The listing must be copied out in full and exactly; no images go with it.

┌─ Data for processing

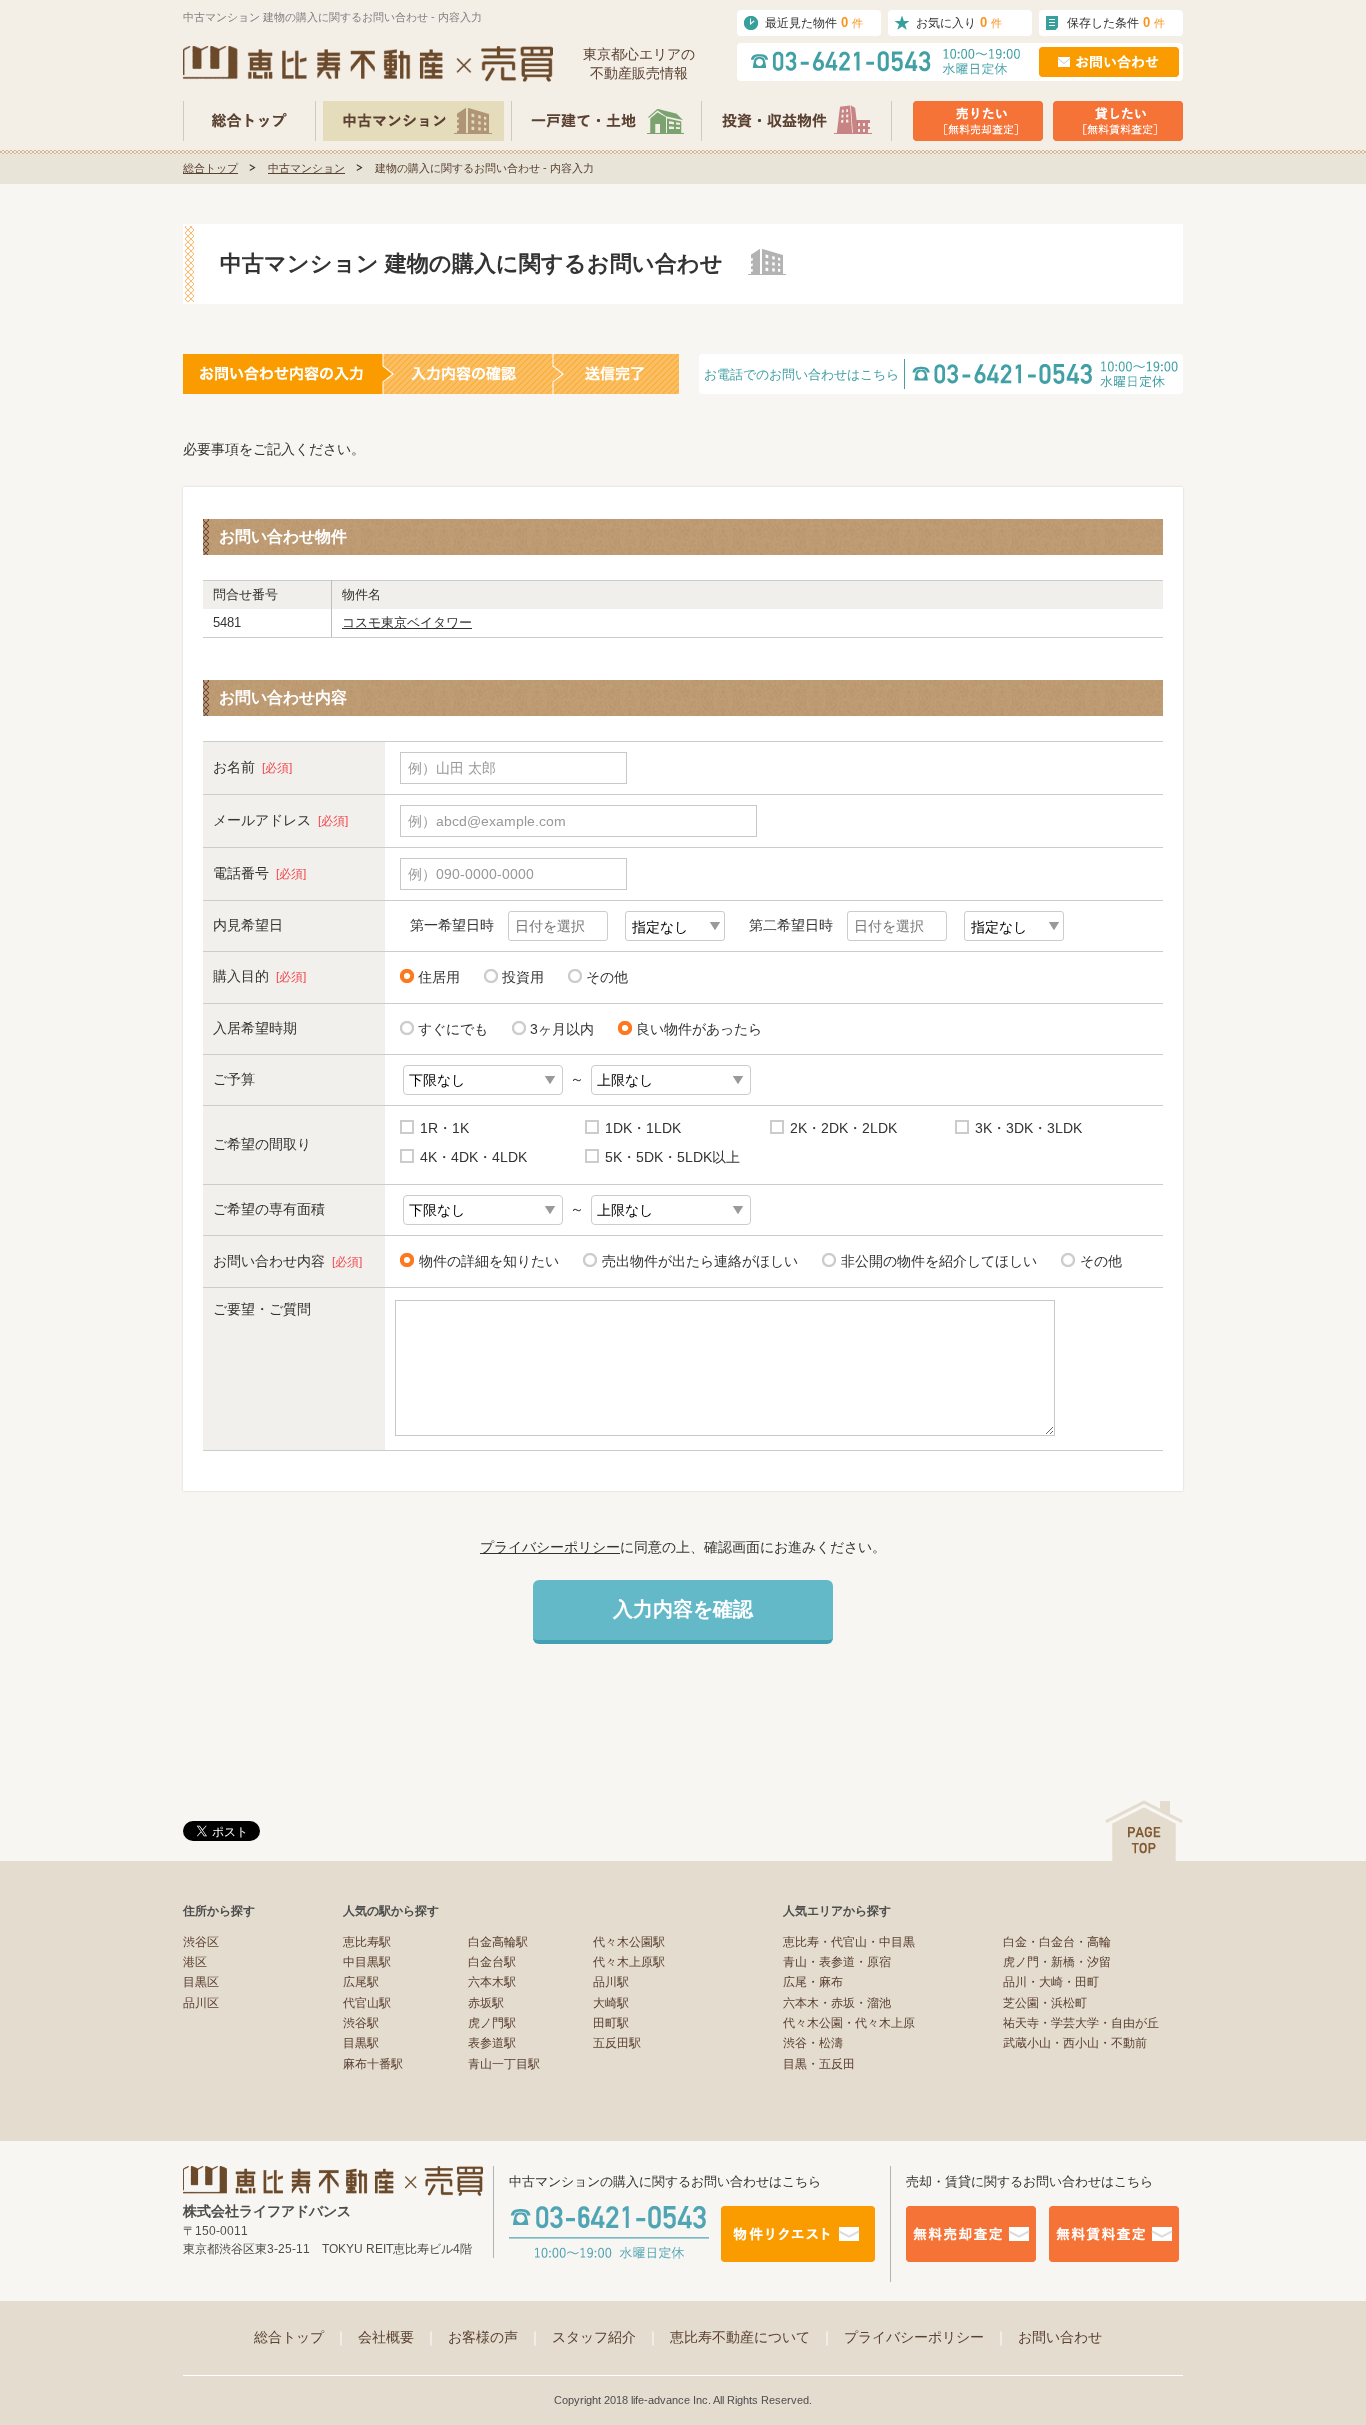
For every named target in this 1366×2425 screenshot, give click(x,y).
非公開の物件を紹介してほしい (939, 1261)
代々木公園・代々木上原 (849, 2023)
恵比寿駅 (367, 1942)
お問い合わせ (1060, 2337)
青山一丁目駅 (504, 2064)
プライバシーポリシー (550, 1547)
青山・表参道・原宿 (837, 1962)
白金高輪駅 (498, 1942)
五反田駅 (617, 2043)
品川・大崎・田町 (1051, 1982)
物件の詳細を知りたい (489, 1261)
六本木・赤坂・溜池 (837, 2003)
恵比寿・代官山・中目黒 (849, 1942)
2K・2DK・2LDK (843, 1128)
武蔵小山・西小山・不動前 (1075, 2043)
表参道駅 (492, 2043)
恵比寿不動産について (752, 2337)
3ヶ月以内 (562, 1029)
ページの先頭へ (1144, 1830)
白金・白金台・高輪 (1057, 1942)
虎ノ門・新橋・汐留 (1057, 1962)
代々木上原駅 (629, 1962)
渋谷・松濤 (813, 2043)
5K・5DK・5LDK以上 (672, 1157)
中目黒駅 (367, 1962)
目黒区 (201, 1982)
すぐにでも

└─

**Exercise solution**:
For every named target in this 1366×2425 screenshot, give click(x,y).
非公開の物件を紹介してほしい (939, 1261)
代々木公園・代々木上原 (849, 2023)
恵比寿駅 (367, 1942)
お問い合わせ (1060, 2337)
青山一丁目駅 (504, 2064)
プライバシーポリシー (550, 1547)
青山・表参道・原宿 (837, 1962)
白金高輪駅 (498, 1942)
五反田駅 (617, 2043)
品川・大崎・田町 (1051, 1982)
物件の詳細を知りたい (489, 1261)
六本木・赤坂・溜池 (837, 2003)
恵比寿・代官山・中目黒 (849, 1942)
2K・2DK・2LDK (843, 1128)
武蔵小山・西小山・不動前 (1075, 2043)
表参道駅 (492, 2043)
恵比寿不動産について (752, 2337)
3ヶ月以内 (562, 1029)
ページの先頭へ (1144, 1830)
白金・白金台・高輪 (1057, 1942)
虎ノ門・新橋・汐留 (1057, 1962)
代々木上原駅 (629, 1962)
渋谷・松濤 (813, 2043)
5K・5DK・5LDK以上 (672, 1157)
中目黒駅 (367, 1962)
目黒区 (201, 1982)
すぐにでも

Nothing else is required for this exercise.